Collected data
_ _ _ _ _
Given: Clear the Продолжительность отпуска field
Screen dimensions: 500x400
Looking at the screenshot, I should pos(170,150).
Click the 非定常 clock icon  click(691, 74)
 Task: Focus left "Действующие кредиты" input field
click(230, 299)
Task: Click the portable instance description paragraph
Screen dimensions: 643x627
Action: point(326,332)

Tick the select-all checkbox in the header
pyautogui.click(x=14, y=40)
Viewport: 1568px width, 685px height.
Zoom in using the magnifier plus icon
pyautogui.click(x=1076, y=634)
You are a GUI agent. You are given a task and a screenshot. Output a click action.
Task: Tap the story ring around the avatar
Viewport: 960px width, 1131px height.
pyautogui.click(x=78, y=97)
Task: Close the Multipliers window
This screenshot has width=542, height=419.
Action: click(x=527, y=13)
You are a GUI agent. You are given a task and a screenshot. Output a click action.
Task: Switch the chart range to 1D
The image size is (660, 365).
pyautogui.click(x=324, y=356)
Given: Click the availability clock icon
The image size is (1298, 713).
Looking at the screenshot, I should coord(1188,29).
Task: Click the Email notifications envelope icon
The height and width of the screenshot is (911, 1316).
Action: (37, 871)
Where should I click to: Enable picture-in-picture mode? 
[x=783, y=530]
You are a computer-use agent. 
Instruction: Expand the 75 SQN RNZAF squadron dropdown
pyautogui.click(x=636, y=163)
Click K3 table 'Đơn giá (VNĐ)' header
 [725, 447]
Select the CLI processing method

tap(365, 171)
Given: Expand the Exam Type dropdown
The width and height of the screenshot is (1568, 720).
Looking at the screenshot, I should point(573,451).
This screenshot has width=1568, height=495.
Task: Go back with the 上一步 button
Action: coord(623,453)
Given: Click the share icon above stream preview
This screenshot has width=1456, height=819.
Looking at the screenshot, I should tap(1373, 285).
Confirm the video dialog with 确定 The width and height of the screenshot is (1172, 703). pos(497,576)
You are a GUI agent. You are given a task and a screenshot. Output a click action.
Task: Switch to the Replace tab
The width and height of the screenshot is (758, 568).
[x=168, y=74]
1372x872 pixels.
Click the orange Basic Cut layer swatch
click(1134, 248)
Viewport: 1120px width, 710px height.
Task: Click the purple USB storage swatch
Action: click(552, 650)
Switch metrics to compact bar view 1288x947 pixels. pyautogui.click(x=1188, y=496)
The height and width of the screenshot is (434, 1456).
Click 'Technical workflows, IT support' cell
_ _ _ _ _
Note every line of the records that holds the word "Switch", and copy it.

### SOLUTION TO THIS TASK
Task: Switch the chart range to 1D
Task: Switch to the Replace tab
Switch metrics to compact bar view 1288x947 pixels. pyautogui.click(x=1188, y=496)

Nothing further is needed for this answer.